Na plakatach wyborczych NPD, jak zawsze, umieściła hasła ksenofobiczne. Tak jak w głębi kraju straszy Turkiem, tak tuż przy granicy z Polską straszy Polakiem. Z jej punktu widzenia jest to racjonalna strategia wyborcza. Na plakatach znalazło się między innymi hasło o zatrzymaniu „polskiej inwazji”. Mało przyjemne, ale odpowiada to na obawy najuboższych Niemców o miejsca pracy i swój portfel.
Burmistrz Zgorzelca uznał, być może i słusznie, że jego obowiązkiem jest wyrazić dezaprobatę wobec kampanii NPD. Tego typu populistyczne rozbudzanie niechęci pomiędzy narodami jest oczywiście paskudne. To kwestia niepodlegająca dyskusji. Rzeczniczka burmistrza podkreśliła, że hasła neofaszystów „przyczyniają się do utrwalania krzywdzących stereotypów i podsycają antypolskie nastroje”.

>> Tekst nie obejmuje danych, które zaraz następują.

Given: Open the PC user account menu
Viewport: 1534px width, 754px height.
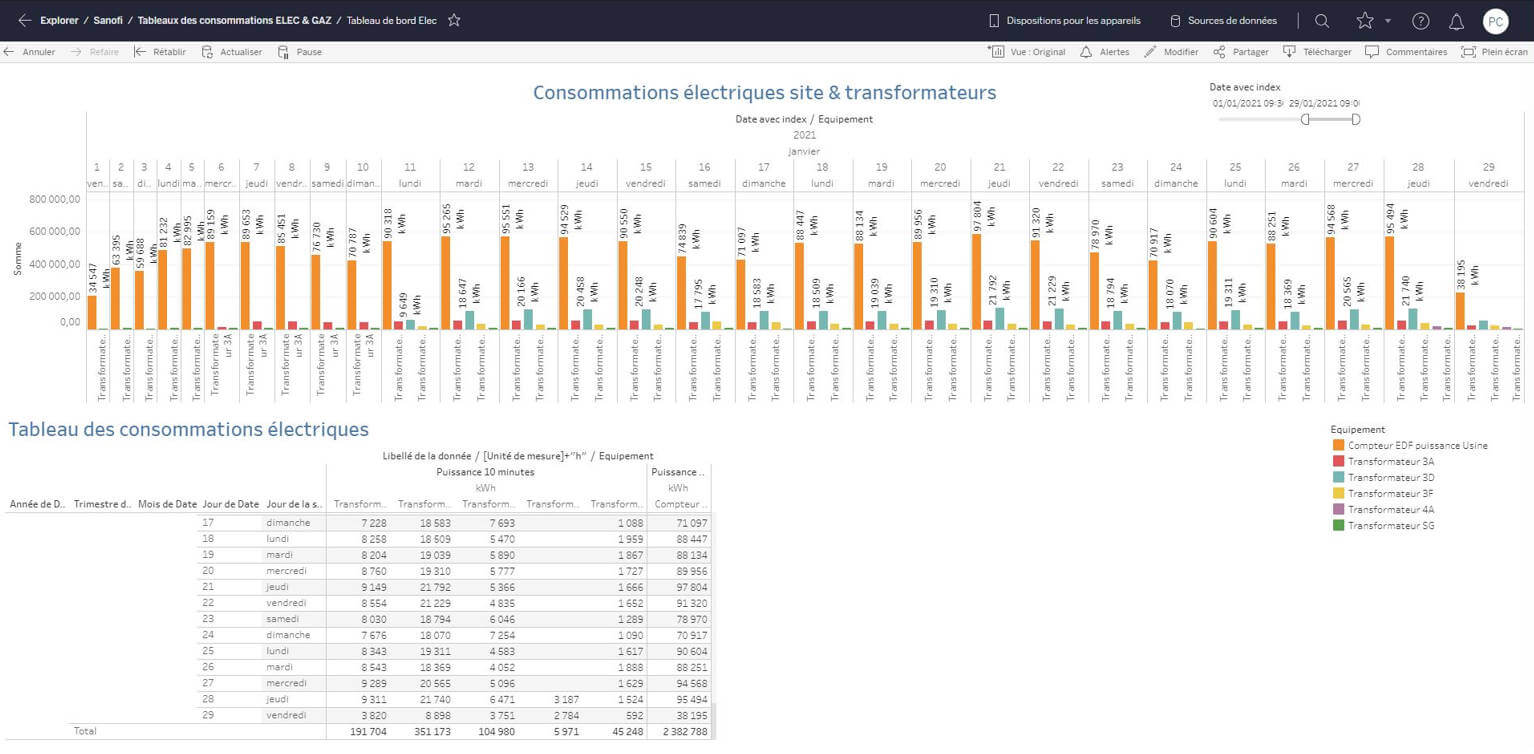Looking at the screenshot, I should pos(1495,21).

Czyli powodują to samo, co zazwyczaj kampanie PiS, a wcześniej jeszcze wyraźniej LPR. Kto sieje wiatr, zbiera burzę. Można protestować, ale warto pamiętać o tym, że za sprawą naszych własnych prawicowców nie jesteśmy bez winy w zakresie „utrwalania krzywdzących stereotypów i podsycania nastrojów”. To czyni słuszny protest władz Zgorzelca mało wiarygodnym. Warto pamiętać o tym przed następną kampanią u nas. Być może warto wtedy powstrzymać się od retoryki a la NPD.